None of them are ready to use without some glue code. However, it’s a good start. In the past, ‘eva’ was somehow part of standard Erlang/OTP. It has some good ideas implemented.
I use elarm to handle alarms and send them to upper layers.
I also know that alarms is not very common in non-telecom applications. That’s why I think there is no much libraries around there.
And you, do you use any alarm system ? How do you manage system alarms (and events as well) ?
We have an internal API, in the appropriately named alarm module, which forwards alarms to:
Log files, which are forwarded by an external agent to ChaosSearch (how I miss Splunk!)
Sentry, which in turn optionally forwards to the team’s email and Slack
Optionally for critical ones to Opsgenie, which then forwards to the on-call person’s phone and the team’s email and Slack.
The Sentry integration uses raven-erlang plus some of our own code on top of it.
The Opsgenie integration uses an internally-developed Erlang library, which for some reason hasn’t been open-sourced. It’s not big.
That’s for the alarms we generate from within Erlang. Then there are external monitors that feed into Datadog which can trigger Opsgenie as above. Various health checks sit here.
We have been using elarm in one of our server applications. The customer wanted to see a few alarms in Nagios around 8 years ago, so we implemented these alarms with elarm.
However, apart from this one case, neither this customer nor any other customer have been interested in alarms coming from our applications. The operations teams use metrics, and alarms based on the metrics. So if we want them to have an alarm for something, we need to implement a metric, and provide them with the alarm rule based on that metric.
At the end this subject is hard to come out with one solution fits all, too use case specific. Besides the fact for some fields there are a lot of standards.
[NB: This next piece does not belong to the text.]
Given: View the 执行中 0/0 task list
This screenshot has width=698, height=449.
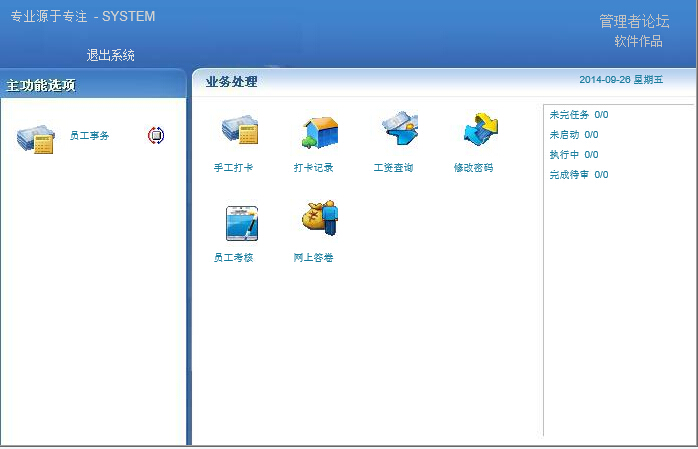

We have an application, written in Erlang, which produces the TM Forum Open API for Alarm Management (TMF642). It manages CRUD for a collection of alarms and handles ack/unack, clear, group/ungroup operations and includes a Web Components PWA for NOC staff.
On the southbound side it collects VNF Event Streaming (VES) events and we have an SNMP TRAP collector (github.com/sigscale/snmp-collector) which normalizes to the information model of ITU-T X.721/ X.733 and 3GPP Alarm Integration Reference Point (IRP) 32.111-2 and adapts to the VES API. We reused what we could of OTP’s SNMP manager however had to extend it for high volume production use, including a NIF for SNMPv3 crypto.
We also have a load generator (github.com/sigscale/snmp-simulator) which supports supplying an alarm model with the Alarm Management Information Base (MIB) (RFC3877) for simulation.
Our fault management application should be open source too, however we never got around to releasing it. The solution was used in a large national mobile operator as part of an umbrella network management project.